◆ Records for this exercise ◆
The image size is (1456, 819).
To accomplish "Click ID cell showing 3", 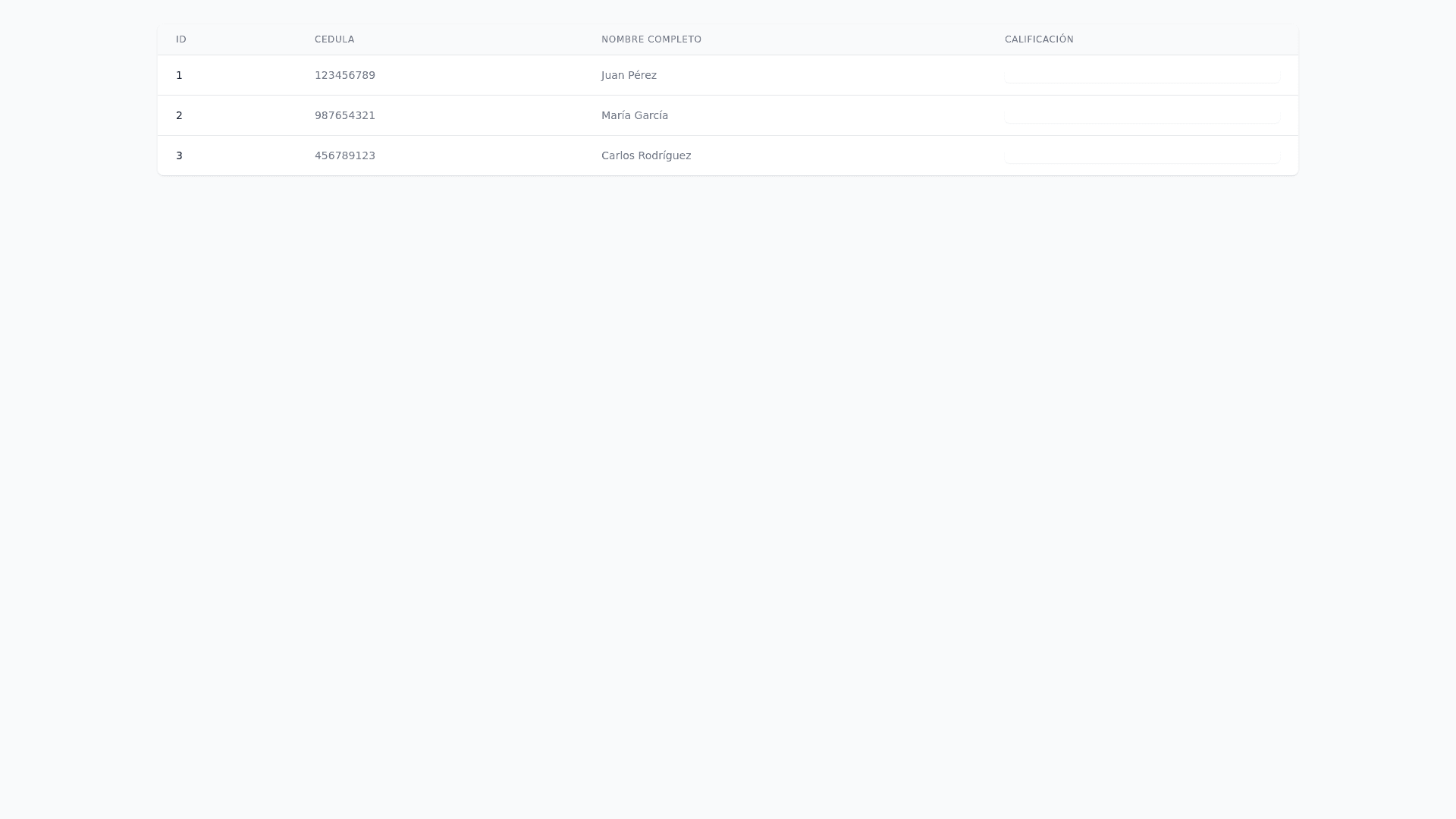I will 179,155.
* * *
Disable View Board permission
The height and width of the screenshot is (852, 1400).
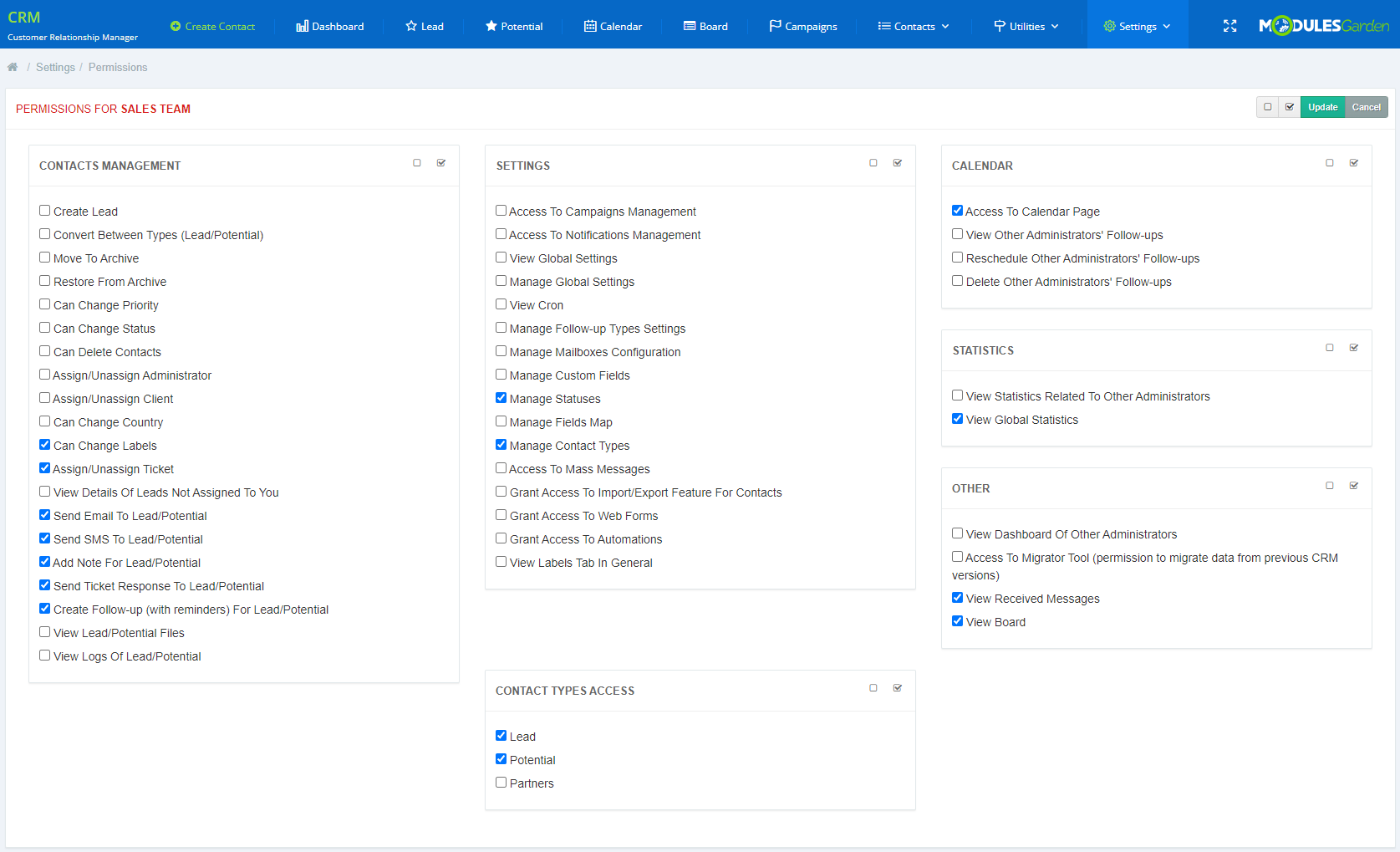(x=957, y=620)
* * *
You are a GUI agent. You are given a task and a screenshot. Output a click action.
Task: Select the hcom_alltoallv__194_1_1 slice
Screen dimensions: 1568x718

◆ To do ◆
Whatever else the listing above holds, retype exactly only the lines from the one containing "Task: Select the" to the one containing "Screen dimensions: 1568x718", both ends kept.

◆ Solution for this problem ◆
Task: Select the hcom_alltoallv__194_1_1 slice
Screen dimensions: 1568x718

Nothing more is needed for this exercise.